Written exercise 1: Please copy the rows word for word. Begin at the line that contains "the blue layer?" and stop after the line that contains "on the centerline?".

Provided passage:
········
Okay. I don't think I have permissions on that repo. But at a minimum we would need to build more infrastructure for YJIT to make that true. So with current YJIT as it exists, I'm pretty certain that's true.

@jhawthorn
Copy link
Member

jhawthorn commented Jul 18, 2022

benchmark attached, but again, I am in favour of this change.

I also don't think YJIT needs extra infrastructure for that to be true, because Ruby does not special case rb_cString for concatenation (just T_STRING). Even if it did (it doesn't) we are going to want it because ActiveSupport::SafeBuffer is public and a string subclass.

Let's continue the YJIT part of this discussion elsewhere because I think this is a good change anyways.

@casperisfine
Copy link
Contributor Author

@jhawthorn this is the optimization I'm talking about: https://github.com/ruby/ruby/blob/85ea46730deff70172a9f50172f0011a7401f371/vm_insnhelper.c#L5374-L5380

static VALUE
vm_opt_ltlt(VALUE recv, VALUE obj)
········
Information provided:
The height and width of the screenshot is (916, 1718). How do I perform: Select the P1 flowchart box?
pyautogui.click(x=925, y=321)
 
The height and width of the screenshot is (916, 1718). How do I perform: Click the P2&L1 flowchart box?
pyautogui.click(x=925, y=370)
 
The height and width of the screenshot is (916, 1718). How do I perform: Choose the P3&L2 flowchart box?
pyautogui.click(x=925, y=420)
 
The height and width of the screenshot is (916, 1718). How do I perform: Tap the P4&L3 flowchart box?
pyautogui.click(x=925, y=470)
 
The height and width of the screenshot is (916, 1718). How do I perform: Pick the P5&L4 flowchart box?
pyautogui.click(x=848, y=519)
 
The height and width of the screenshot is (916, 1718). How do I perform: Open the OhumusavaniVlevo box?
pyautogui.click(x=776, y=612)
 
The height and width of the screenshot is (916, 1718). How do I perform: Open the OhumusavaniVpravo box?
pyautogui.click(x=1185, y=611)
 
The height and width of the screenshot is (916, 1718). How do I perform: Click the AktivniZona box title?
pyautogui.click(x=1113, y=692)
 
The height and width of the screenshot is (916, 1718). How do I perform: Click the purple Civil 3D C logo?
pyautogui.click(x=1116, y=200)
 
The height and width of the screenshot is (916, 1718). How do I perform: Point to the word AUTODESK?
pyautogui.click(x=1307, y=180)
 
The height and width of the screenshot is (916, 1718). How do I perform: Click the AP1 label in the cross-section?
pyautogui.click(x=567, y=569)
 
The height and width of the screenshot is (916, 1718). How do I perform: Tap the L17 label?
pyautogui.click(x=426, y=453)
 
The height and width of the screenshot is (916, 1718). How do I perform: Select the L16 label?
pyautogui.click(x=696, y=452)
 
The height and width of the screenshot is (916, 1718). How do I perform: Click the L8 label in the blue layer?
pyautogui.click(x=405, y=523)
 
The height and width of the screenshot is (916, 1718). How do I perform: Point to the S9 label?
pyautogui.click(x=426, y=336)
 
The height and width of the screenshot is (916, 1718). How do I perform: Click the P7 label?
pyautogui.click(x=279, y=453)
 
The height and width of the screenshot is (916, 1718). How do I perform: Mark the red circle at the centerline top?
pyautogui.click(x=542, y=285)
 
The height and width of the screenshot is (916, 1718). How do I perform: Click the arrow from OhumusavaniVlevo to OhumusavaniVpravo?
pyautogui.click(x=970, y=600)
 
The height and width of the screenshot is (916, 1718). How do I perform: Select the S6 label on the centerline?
········
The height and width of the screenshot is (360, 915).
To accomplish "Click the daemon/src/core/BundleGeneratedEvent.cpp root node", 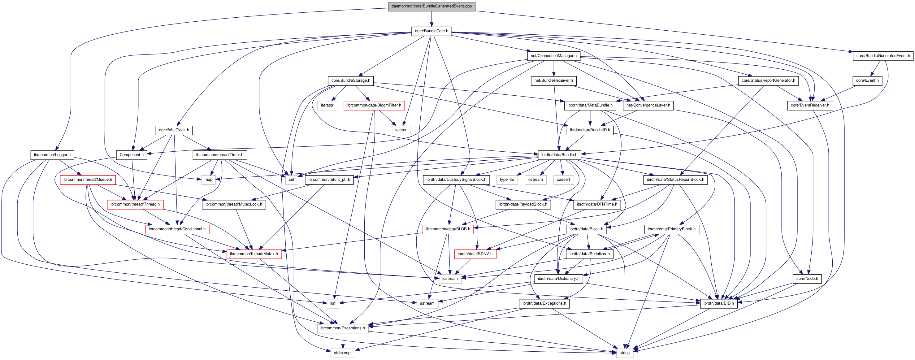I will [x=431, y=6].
········
Written exercise 2: Continue the discussion about YJIT and string concatenation from the point where it ends.

Task result 1:
The height and width of the screenshot is (916, 1718). How do I perform: Click the L8 label in the blue layer?
pyautogui.click(x=405, y=523)
 
The height and width of the screenshot is (916, 1718). How do I perform: Point to the S9 label?
pyautogui.click(x=426, y=336)
 
The height and width of the screenshot is (916, 1718). How do I perform: Click the P7 label?
pyautogui.click(x=279, y=453)
 
The height and width of the screenshot is (916, 1718). How do I perform: Mark the red circle at the centerline top?
pyautogui.click(x=542, y=285)
 
The height and width of the screenshot is (916, 1718). How do I perform: Click the arrow from OhumusavaniVlevo to OhumusavaniVpravo?
pyautogui.click(x=970, y=600)
 
The height and width of the screenshot is (916, 1718). How do I perform: Select the S6 label on the centerline?

Task result 2:
{
    if (SPECIAL_CONST_P(recv)) {
	return Qundef;
    }
    else if (RBASIC_CLASS(recv) == rb_cString &&
	     BASIC_OP_UNREDEFINED_P(BOP_LTLT, STRING_REDEFINED_OP_FLAG)) {
	if (LIKELY(RB_TYPE_P(obj, T_STRING))) {
	    return rb_str_buf_append(recv, obj);
	} else {
	    return rb_str_concat(recv, obj);
	}
    }
    else if (RBASIC_CLASS(recv) == rb_cArray &&
	     BASIC_OP_UNREDEFINED_P(BOP_LTLT, ARRAY_REDEFINED_OP_FLAG)) {
	return rb_ary_push(recv, obj);
    }
    else {
	return Qundef;
    }
}

String subclasses are explictly excluded, and it's particularly true for SafeBuffer as << is redefined.

@casperisfine
Copy link
Contributor Author

Probably worth adding an initialize_copy

Good catch.

MRI has a lot of optimizations for string concatenation that
are only available when concatenating into a `String` instance.

Using a `String` subclass disable these optimizations.

The difference is even more important with YJIT.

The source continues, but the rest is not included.